» WHAT TO DO:
Could you copy word for word only the lines between the one containing "Task: Click the logout icon at top right" and the end of the listing below, both included, and leave out the pictures?
• • • • •
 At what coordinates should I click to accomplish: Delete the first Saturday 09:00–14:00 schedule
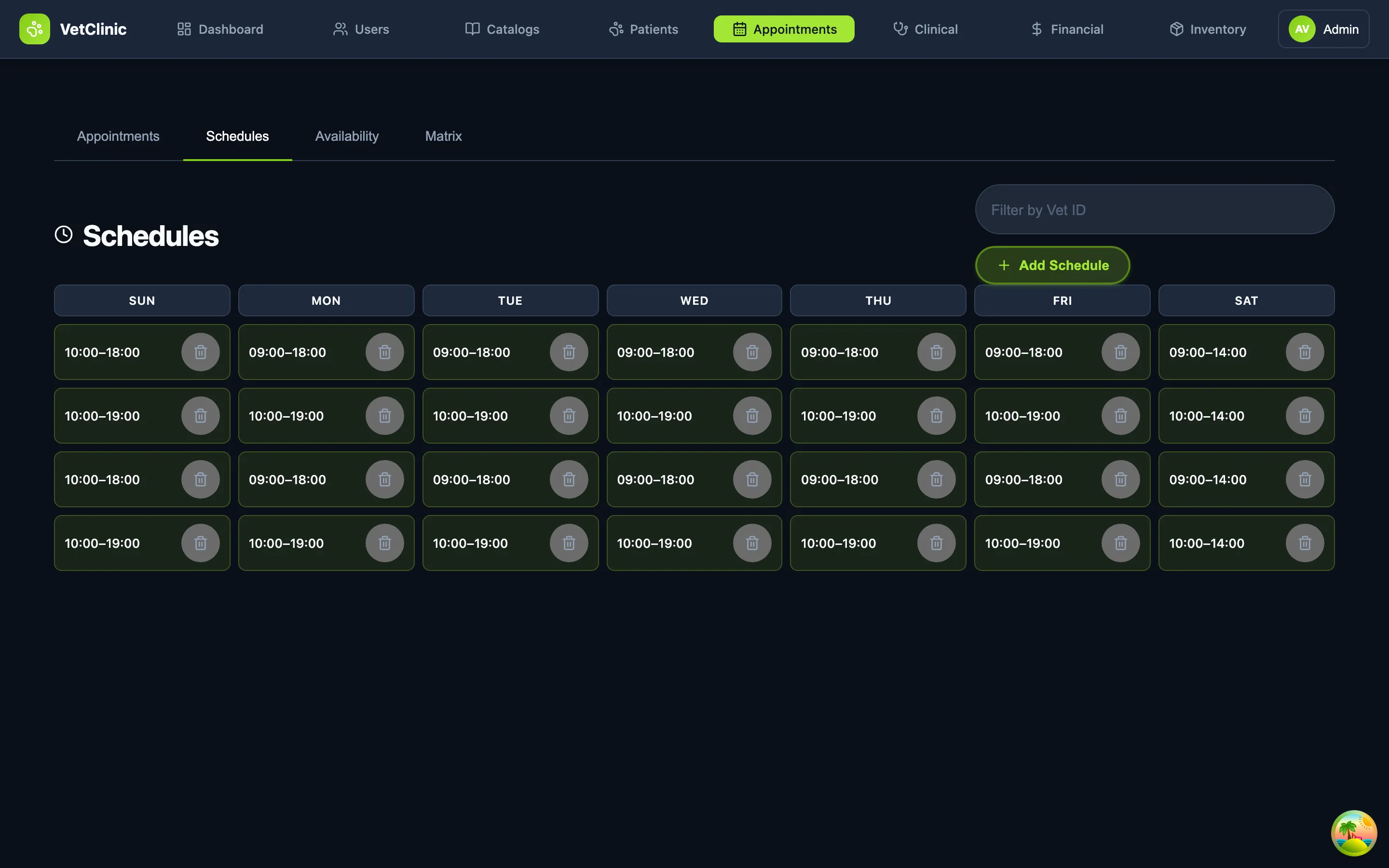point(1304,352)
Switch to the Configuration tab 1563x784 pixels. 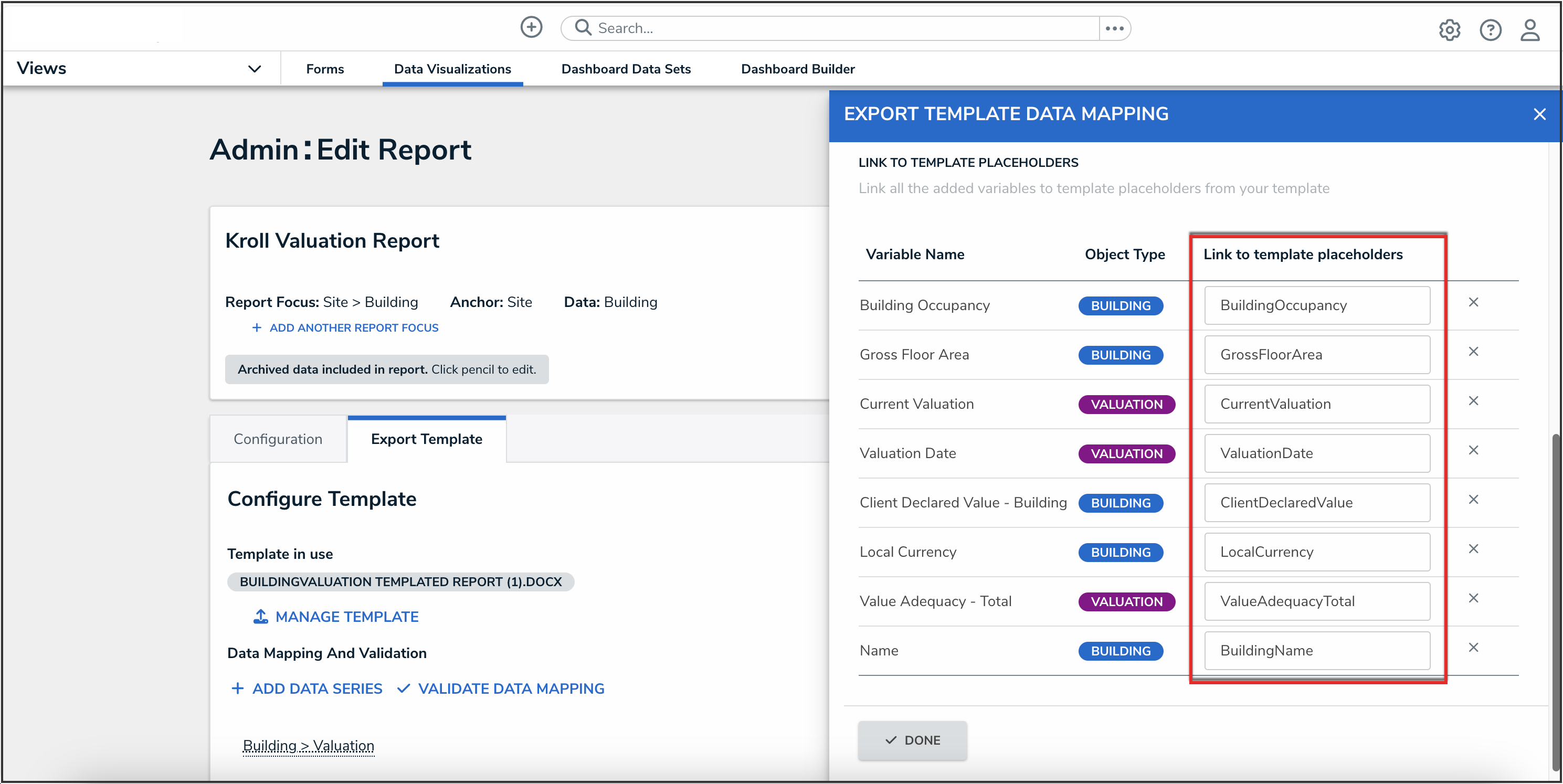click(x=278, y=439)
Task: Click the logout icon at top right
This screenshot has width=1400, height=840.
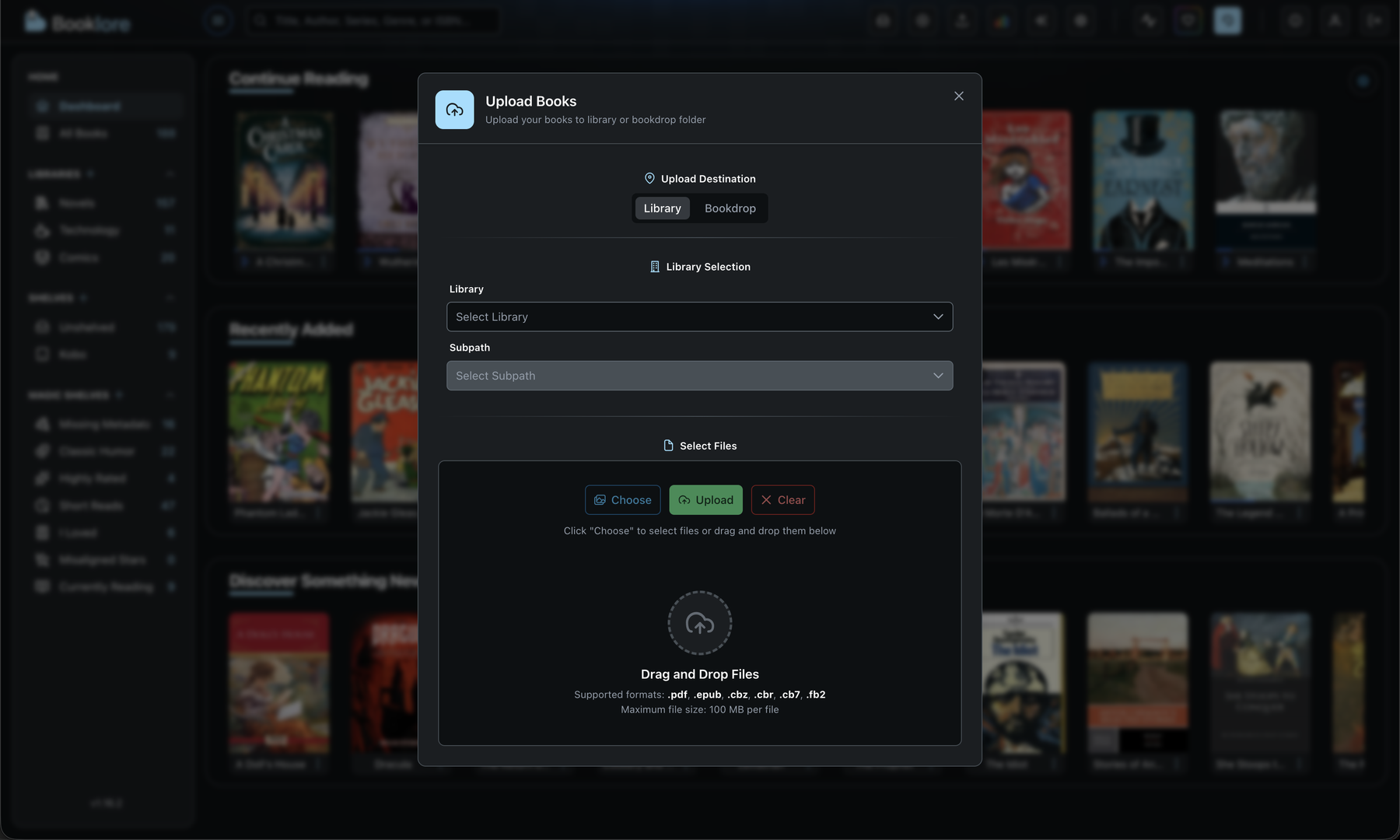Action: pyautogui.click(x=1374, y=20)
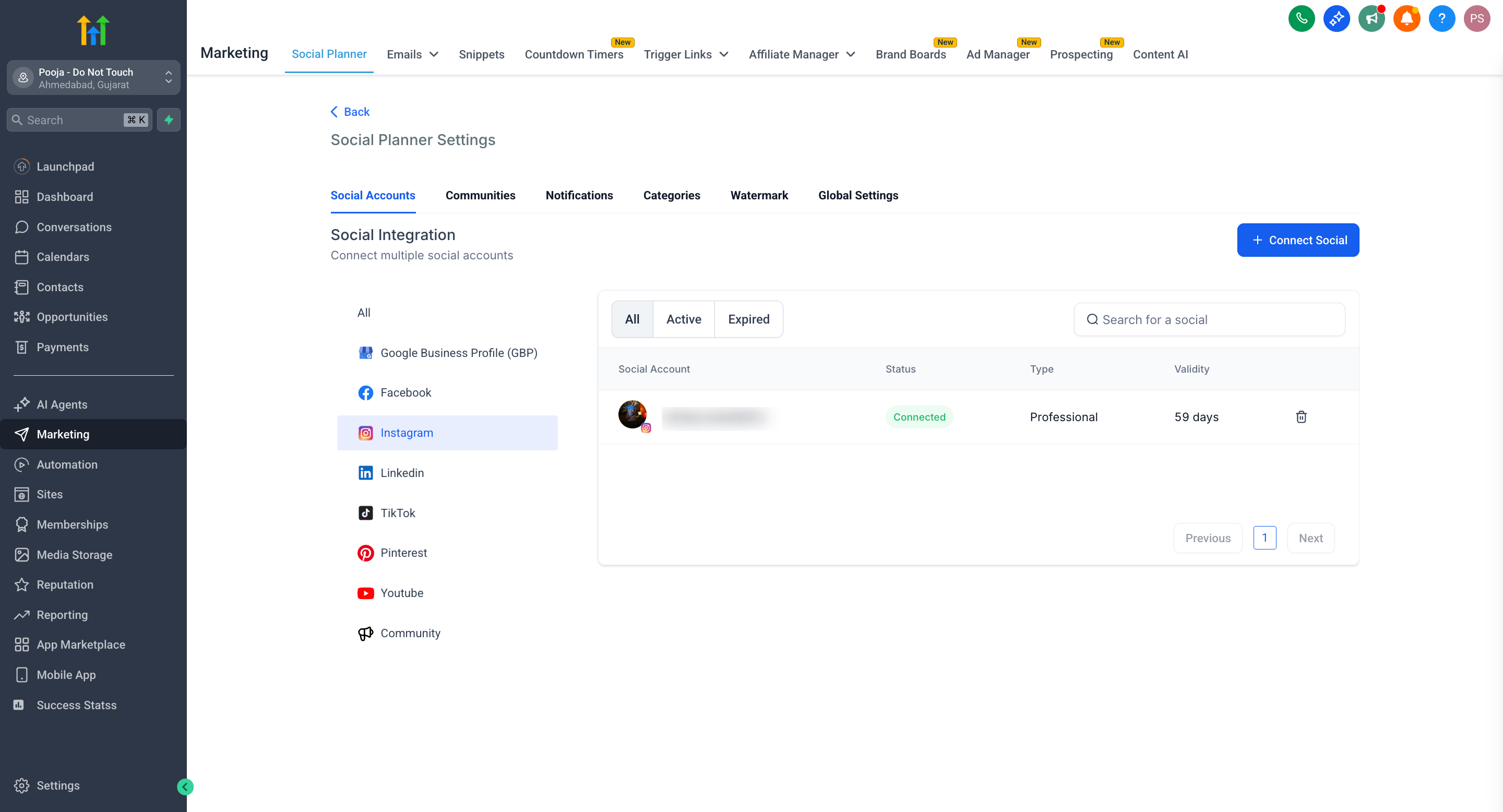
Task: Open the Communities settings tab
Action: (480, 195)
• • • • •
» WRITTEN ANSWER:
Task: Click the logout icon at top right
This screenshot has width=1400, height=840.
Action: pyautogui.click(x=1374, y=20)
Task: Open the Communities settings tab
Action: (480, 195)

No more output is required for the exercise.